Time-Scaling Is What Agents Need Now
- URL: http://arxiv.org/abs/2601.02714v1
- Date: Tue, 06 Jan 2026 05:01:17 GMT
- Title: Time-Scaling Is What Agents Need Now
- Authors: Zhi Liu, Guangzhi Wang,
- Abstract summary: Humans solve problems under limited cognitive resources through temporalized sequential reasoning.<n>Recent models like DeepSeek-R1 enhanced performance through explicit reasoning trajectories.<n>Time-Scaling refers to architectural design utilizing extended temporal pathways.

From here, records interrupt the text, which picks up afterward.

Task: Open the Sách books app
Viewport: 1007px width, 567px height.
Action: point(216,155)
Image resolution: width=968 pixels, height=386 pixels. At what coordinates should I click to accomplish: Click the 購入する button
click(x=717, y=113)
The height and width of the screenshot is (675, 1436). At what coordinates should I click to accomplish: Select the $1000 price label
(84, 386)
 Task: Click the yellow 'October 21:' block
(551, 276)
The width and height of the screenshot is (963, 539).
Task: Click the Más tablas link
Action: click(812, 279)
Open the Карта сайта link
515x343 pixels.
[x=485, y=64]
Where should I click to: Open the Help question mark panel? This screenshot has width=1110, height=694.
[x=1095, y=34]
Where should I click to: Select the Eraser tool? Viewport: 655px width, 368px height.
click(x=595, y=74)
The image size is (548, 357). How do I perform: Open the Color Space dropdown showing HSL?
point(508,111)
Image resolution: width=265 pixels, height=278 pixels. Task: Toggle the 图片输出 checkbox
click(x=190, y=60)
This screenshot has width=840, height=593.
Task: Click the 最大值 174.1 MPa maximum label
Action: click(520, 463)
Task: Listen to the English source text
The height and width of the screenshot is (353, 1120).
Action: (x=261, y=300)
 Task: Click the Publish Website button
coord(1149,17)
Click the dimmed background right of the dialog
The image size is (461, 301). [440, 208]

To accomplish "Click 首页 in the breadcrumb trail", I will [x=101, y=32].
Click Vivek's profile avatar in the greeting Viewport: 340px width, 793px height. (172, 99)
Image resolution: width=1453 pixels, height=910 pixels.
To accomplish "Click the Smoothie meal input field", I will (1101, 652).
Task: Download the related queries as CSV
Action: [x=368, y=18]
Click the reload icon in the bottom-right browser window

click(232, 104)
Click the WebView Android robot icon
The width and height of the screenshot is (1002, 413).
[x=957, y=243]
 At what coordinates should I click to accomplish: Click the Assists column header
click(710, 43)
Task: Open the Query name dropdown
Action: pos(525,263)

- Score: 14.04852184032241
- License: http://creativecommons.org/licenses/by/4.0/
- Abstract: Early artificial intelligence paradigms exhibited separated cognitive functions: Neural Networks focused on "perception-representation," Reinforcement Learning on "decision-making-behavior," and Symbolic AI on "knowledge-reasoning." With Transformer-based large models and world models, these paradigms are converging into cognitive agents with closed-loop "perception-decision-action" capabilities. Humans solve complex problems under limited cognitive resources through temporalized sequential reasoning. Language relies on problem space search for deep semantic reasoning. While early large language models (LLMs) could generate fluent text, they lacked robust semantic reasoning capabilities. Prompting techniques like Chain-of-Thought (CoT) and Tree-of-Thought (ToT) extended reasoning paths by making intermediate steps explicit. Recent models like DeepSeek-R1 enhanced performance through explicit reasoning trajectories. However, these methods have limitations in search completeness and efficiency. This highlights the need for "Time-Scaling"--the systematic extension and optimization of an agent's ability to unfold reasoning over time. Time-Scaling refers to architectural design utilizing extended temporal pathways, enabling deeper problem space exploration, dynamic strategy adjustment, and enhanced metacognitive control, paralleling human sequential reasoning under cognitive constraints. It represents a critical frontier for enhancing deep reasoning and problem-solving without proportional increases in static model parameters. Advancing intelligent agent capabilities requires placing Time-Scaling principles at the forefront, positioning explicit temporal reasoning management as foundational.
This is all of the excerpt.